Einem Terroristen, dessen Familie schon seit Generationen nur den einen selben Fleck Erde kennt, wird die Schweiz niemals die Staatsbürgerschaft entziehen. Egal, wie viele Menschen er tötet. Egal, wie sehr «sein Verhalten den Interessen oder dem Ansehen der Schweiz» schadet, wie es im Bürgerrechtsgesetz heisst.
Heute ist jede dritte Ehe binational, ein Viertel der Schweizer haben eine zweite Staatsbürgerschaft. Es handelt sich nicht um die leidliche Ungleichbehandlung von letztlich marginalen Einzelfällen, sondern um die gesetzlich festgeschriebene Diskriminierung von mindestens einem Viertel der Schweizer.
Der Entzug der Staatsbürgerschaft als Anti-Terror-Massnahme ist also ein völlig verkehrter Ansatz, zumal man versucht, die vermeintliche Unzulänglichkeit einer allzu milden Strafe mit einer verwaltungsrechtlichen Massnahme zu beheben.
Selbst wenn im Fall Ümit Y. die rechtlichen Formalitäten des Bürgerrechtsgesetzes erfüllt sein sollten, bleibt es doch falsch, feige und nutzlos, einem Bürger die Staatsbürgerschaft zu entziehen.
Die Ausbürgerung ist falsch, weil sie einen unverhältnismässig krassen Eingriff in die Identität eines Menschen darstellt. Die Staatsbürgerschaft ist kein Privileg, sondern ein Recht: das Recht auf Rechte.
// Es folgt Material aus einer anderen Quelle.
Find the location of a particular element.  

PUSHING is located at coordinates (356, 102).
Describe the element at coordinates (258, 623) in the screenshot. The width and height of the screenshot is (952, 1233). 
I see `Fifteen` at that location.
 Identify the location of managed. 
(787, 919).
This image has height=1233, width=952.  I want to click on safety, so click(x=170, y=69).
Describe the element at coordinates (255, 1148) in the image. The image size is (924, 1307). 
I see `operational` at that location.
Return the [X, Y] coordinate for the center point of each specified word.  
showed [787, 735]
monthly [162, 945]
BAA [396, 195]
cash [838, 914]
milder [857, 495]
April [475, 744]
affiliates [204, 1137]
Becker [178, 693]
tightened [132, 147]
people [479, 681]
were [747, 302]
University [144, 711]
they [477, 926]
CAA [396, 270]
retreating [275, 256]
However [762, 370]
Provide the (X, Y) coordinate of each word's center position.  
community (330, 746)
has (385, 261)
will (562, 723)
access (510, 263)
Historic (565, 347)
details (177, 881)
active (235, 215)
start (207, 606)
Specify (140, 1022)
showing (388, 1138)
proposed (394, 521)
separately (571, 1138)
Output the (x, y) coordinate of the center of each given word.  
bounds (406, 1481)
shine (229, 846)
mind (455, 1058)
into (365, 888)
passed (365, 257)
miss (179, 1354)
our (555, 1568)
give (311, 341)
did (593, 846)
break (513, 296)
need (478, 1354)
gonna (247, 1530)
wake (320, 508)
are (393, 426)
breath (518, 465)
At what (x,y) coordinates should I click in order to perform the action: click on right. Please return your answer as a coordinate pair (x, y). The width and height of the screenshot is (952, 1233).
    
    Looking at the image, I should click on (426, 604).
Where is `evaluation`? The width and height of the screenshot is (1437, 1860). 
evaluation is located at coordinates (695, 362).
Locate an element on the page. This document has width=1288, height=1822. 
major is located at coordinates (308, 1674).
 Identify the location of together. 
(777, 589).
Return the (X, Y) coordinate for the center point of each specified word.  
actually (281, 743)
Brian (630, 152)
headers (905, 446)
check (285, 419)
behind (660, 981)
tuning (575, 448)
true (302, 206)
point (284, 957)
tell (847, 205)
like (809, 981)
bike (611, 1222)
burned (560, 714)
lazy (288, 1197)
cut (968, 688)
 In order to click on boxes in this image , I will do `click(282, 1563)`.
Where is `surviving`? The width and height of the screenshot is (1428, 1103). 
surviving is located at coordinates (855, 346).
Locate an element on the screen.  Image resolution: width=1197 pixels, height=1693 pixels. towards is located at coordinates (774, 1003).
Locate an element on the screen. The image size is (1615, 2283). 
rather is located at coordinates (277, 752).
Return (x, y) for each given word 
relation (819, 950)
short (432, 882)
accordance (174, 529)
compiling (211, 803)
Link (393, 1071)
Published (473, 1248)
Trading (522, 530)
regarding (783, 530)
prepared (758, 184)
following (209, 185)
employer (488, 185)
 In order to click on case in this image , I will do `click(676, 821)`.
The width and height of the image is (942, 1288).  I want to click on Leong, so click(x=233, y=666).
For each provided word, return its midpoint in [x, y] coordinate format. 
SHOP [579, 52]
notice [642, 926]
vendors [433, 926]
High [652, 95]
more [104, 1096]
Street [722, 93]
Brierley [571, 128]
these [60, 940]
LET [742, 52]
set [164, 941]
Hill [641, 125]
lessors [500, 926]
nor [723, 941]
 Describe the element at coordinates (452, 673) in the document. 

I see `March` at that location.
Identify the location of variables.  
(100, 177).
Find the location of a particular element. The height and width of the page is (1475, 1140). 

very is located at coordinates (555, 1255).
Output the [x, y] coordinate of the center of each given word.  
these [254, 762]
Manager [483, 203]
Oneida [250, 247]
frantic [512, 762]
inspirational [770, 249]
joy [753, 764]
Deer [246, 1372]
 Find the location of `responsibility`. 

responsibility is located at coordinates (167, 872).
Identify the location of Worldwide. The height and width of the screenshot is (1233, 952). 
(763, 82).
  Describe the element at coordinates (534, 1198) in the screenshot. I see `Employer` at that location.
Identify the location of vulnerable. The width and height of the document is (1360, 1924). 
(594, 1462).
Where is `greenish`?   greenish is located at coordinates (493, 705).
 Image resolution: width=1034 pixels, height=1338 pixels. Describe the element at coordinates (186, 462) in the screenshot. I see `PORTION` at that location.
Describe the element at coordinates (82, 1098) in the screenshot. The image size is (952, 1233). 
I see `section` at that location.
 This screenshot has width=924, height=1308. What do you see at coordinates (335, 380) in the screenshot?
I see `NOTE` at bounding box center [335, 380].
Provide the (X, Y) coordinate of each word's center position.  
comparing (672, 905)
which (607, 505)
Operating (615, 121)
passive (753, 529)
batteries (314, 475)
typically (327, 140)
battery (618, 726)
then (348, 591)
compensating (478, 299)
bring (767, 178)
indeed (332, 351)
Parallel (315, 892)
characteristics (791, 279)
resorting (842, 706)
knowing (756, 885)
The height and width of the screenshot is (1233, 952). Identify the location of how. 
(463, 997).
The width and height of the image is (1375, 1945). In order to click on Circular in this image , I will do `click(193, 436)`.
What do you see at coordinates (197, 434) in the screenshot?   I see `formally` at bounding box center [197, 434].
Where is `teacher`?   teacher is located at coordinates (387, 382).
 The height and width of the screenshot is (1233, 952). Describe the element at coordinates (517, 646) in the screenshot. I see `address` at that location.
Die Ausbürgerung ist feige, weil sie das Problem Terrorismus nicht selber angeht, sondern an einen anderen Staat abschiebt.
Die Ausbürgerung ist nutzlos, weil sie im Kampf gegen den Terror nichts bringt. Der Staat entlässt damit seine Bürger aus ihrem Einfluss- und Kontrollbereich – und treibt sie in internationale Netzwerke von Terroristen, wie verschiedene Untersuchungen zeigen.
Der Entzug der Staatsbürgerschaft als Anti-Terror-Massnahme – das erinnert weniger an einen modernen Rechtsstaat als vielmehr an die mittelalterliche Methode der Verbannung. Umso schändlicher ist es, dass die erste Ausbürgerung eines Doppelbürgers überhaupt so leise erfolgt – fast ohne Aufschrei und Widerspruch.
Denn das macht den Rechtsstaat ja gerade aus: Selbst wer mit dem Teufel tanzt, darf das grundlegendste aller Rechte nicht verlieren – die Staatsbürgerschaft. Oder eben: das Recht auf Rechte.